**Work task A:**
In the extract, what share of patients does Takashi Yamamura say each drug helps?
**Work task B:**
Please list every imaging technique that Peter Rieckmann names in the extract.

**Extract:**
##############################

‘The development of targeted approaches in immunomodulation, acting on specific molecules involved in the pathogenetic process of MS (e.g., Anti VLA-4/natalizumab or anti CD20/ rituximab), has been a significant advance. In the future, the induction and enhancement of repair processes in the CNS of MS patients will be a significant development. Current issues that need to be resolved are the development of new functional scales, which will serve as more meaningful endpoints for the aims of neuroprotection and regeneration. This will initially involve innovative imaging techniques, such as MTR, MWI, DTI, or OCT. It will be critical in the near future to develop escalating treatment strategies. Therefore, we will need more direct head-to-head trials and combination trials focussing on subgroup of diseases.’ – Peter Rieckmann, University of British Columbia and Vancouver Coastal Health, Vancouver, BC, Canada
‘The development of disease-modifying drugs, including interferon and glatiramer acetate, has been the most significant advance in MS. In the future, the development of drugs promoting regeneration of myelin and axons that are damaged in MS, and practical use of stem cells for repairing damaged neural tissue will be the most important advances. An issue that needs to be resolved is how to deal with the heterogeneity of MS. Each drug is helpful for only a proportion of patients (perhaps 30% or less), but they are randomly used for every patient. We need to know more about what type of MS is responsive to one drug but unresponsive to another drug. Personalized medicine is our goal. We also need to look more closely at QOL as it is neglected when analyzing clinical trial data. For example, development of an attack causing total blindness and an attack causing a minor sensory problem is not equivalent but usually counted as one attack, which is wrong. In the case of neuromye-litis optica (NMO, see article in this issue), the therapeutics that would reduce the number of attacks but may cause total blindness should be avoided (nobody wishes to take such medicine, but they rather prefer to have corticosteroid). Thus, the reduction of attacks is not useful for evaluating drugs for treating NMO. Unfortunately, this point is not well understood in the community.’ – Takashi Yamamura, National Institute of Neuroscience, Tokyo, Japan
‘Early therapy and the use of antibodies have been the most significant advances in MS. Oral therapies and more individualized therapies will be advances to look forward to in the future. An issue that needs to be resolved is the heterogeneity of MS and therapies for progressive MS, and we also need to have biomarkers for therapy responders versus nonresponders.’ – Wolfgang Brück, University of Goettingen, Goettingen, Germany
‘In MS, the beta interferon and glatiramer acetate trials including the recent comparative trials of Rebif and Copaxone, and Betaferon and Copaxone have advanced therapy in this disease. Future prospects include the recombinant monoclonal antibodies rituximab, alemtuzumab, and fingolimod. There is an urgent need in MS for surrogate markers of possible MS subtypes (biomarkers, MRI markers) and for the development of neuroprotective and repair-promoting strategies. In immune neuropathies, the ICE trial of IVIg in CIDP is significant [Hughes et al. 2008]. Further novel immunotherapies are required. In general, many time-honored drugs are used off-label in neurology – many diseases are of little interest to the pharmaceutical industry because of their low incidence and prevalence, which makes it unlikely that randomized controlled trials will be conducted. Finally, we need better and methodologically sound quality of life and health economic investigations.’ – Hans-Peter Hartung, Heinrich-Heine University, Düsseldorf, Germany
The author thanks the editorial board for their willing participation in this editorial at such short notice.

##############################

(Pixel coordinate grounding data)
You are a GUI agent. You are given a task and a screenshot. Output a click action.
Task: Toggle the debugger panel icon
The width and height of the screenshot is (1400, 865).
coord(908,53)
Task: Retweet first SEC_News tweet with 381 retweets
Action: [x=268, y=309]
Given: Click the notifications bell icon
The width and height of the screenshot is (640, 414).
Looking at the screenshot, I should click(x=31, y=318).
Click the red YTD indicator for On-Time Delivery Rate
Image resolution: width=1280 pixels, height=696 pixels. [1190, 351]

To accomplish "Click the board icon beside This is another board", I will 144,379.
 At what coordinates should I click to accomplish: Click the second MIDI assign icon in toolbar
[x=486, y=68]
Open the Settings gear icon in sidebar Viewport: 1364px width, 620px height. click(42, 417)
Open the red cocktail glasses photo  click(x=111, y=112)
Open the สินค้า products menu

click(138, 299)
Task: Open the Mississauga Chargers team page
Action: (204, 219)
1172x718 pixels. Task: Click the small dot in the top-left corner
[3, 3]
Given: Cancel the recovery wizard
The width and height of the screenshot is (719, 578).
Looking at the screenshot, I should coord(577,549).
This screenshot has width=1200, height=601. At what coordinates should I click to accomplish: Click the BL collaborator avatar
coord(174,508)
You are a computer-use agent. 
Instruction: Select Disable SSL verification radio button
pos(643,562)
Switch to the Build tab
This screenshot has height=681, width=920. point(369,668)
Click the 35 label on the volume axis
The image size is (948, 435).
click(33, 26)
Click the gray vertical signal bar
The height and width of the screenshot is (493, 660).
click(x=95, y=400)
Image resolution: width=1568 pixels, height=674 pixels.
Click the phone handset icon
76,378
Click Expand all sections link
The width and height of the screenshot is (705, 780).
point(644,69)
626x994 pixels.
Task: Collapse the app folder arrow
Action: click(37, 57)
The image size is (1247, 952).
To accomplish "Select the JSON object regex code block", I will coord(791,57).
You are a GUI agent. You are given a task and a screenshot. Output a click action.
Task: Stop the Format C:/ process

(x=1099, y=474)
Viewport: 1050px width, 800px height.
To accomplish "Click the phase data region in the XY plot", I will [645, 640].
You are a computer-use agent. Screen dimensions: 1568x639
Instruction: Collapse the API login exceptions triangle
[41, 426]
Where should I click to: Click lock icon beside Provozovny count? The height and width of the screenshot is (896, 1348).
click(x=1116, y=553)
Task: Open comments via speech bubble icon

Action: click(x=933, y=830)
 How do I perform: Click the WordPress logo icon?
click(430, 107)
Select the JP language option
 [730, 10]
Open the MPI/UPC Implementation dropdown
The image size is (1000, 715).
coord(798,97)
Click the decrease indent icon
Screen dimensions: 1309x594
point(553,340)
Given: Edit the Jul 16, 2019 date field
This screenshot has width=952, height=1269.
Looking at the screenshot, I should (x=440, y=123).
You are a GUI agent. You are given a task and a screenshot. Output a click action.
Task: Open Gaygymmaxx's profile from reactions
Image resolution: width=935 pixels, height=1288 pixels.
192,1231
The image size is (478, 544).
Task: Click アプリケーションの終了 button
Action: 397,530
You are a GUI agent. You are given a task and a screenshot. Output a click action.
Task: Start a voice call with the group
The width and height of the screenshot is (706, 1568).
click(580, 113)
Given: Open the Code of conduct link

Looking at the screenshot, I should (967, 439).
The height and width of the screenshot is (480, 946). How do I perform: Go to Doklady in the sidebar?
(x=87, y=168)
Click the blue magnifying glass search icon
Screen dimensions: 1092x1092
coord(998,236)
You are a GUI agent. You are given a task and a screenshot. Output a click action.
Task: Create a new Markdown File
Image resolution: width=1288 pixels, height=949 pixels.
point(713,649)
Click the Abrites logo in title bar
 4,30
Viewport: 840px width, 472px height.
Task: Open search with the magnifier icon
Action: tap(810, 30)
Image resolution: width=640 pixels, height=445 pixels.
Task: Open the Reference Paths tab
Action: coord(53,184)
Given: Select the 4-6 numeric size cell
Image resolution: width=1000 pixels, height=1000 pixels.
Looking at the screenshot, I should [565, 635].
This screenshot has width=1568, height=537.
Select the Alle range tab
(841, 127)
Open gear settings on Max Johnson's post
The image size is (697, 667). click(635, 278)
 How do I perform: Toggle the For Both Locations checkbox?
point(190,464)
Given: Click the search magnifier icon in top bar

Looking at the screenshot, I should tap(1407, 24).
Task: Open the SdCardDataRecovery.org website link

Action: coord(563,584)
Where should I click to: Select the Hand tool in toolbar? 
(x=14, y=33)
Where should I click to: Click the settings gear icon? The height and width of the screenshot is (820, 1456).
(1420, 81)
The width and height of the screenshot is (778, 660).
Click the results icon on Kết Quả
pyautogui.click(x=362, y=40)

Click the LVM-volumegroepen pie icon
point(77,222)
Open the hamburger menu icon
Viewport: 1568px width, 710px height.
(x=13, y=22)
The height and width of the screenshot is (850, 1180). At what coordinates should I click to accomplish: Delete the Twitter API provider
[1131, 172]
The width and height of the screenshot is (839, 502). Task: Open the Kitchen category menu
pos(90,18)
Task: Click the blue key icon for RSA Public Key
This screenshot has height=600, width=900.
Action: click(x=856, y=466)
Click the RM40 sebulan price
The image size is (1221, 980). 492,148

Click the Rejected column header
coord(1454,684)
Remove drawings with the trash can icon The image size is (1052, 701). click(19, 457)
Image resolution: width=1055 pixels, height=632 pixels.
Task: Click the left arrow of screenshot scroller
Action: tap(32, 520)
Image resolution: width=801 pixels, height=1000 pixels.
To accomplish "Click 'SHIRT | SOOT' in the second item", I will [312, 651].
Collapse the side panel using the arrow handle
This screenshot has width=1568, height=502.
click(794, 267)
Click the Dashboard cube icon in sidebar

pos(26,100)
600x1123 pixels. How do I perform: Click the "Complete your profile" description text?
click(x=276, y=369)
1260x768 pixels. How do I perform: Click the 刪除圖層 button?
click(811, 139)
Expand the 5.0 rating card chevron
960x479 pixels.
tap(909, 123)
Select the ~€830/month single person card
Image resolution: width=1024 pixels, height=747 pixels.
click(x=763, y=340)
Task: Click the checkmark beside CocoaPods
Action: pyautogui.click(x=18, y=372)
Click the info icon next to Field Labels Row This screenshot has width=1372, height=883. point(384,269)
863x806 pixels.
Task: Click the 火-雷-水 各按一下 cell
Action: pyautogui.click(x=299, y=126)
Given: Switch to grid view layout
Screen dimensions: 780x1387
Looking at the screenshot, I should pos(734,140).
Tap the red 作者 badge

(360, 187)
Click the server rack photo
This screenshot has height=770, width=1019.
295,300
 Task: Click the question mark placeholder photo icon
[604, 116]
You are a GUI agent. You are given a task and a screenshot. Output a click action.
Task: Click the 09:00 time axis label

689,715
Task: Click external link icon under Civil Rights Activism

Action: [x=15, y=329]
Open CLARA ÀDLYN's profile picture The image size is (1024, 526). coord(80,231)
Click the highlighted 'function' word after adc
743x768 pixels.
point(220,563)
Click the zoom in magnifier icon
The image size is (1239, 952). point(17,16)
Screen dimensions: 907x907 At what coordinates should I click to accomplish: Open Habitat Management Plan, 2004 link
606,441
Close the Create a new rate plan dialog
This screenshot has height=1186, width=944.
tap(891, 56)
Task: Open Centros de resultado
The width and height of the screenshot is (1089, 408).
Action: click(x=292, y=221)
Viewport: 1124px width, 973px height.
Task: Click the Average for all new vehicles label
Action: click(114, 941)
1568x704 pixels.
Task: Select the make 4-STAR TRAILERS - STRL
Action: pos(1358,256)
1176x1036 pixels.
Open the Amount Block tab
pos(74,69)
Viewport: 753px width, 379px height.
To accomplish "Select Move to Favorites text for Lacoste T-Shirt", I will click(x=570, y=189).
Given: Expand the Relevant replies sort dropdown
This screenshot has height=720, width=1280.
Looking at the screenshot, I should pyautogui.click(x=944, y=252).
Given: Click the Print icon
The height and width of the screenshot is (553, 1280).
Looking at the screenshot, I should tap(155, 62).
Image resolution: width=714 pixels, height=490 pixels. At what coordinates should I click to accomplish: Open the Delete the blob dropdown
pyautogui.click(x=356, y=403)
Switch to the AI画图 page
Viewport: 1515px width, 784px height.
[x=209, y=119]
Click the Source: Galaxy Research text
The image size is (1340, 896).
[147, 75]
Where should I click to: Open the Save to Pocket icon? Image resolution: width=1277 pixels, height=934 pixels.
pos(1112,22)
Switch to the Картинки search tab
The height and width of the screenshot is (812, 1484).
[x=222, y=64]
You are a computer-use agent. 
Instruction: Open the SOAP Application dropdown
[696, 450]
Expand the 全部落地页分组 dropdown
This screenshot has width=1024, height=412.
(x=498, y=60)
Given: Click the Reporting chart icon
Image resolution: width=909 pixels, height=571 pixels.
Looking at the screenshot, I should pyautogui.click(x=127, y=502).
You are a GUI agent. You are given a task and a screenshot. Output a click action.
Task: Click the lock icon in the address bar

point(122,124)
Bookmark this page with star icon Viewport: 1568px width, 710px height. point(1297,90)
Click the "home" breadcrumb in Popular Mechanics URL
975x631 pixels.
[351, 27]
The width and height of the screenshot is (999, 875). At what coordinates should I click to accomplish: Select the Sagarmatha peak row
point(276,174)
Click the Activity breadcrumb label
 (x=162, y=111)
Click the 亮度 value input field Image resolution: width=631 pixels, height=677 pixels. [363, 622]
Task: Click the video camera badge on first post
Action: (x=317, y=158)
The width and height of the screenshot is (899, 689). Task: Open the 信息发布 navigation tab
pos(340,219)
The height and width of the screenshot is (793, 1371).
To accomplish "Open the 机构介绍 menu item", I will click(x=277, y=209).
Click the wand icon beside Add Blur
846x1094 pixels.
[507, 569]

##############################

**Response box A:**
Perhaps 30% or less.

**Response box B:**
MTR, MWI, DTI, OCT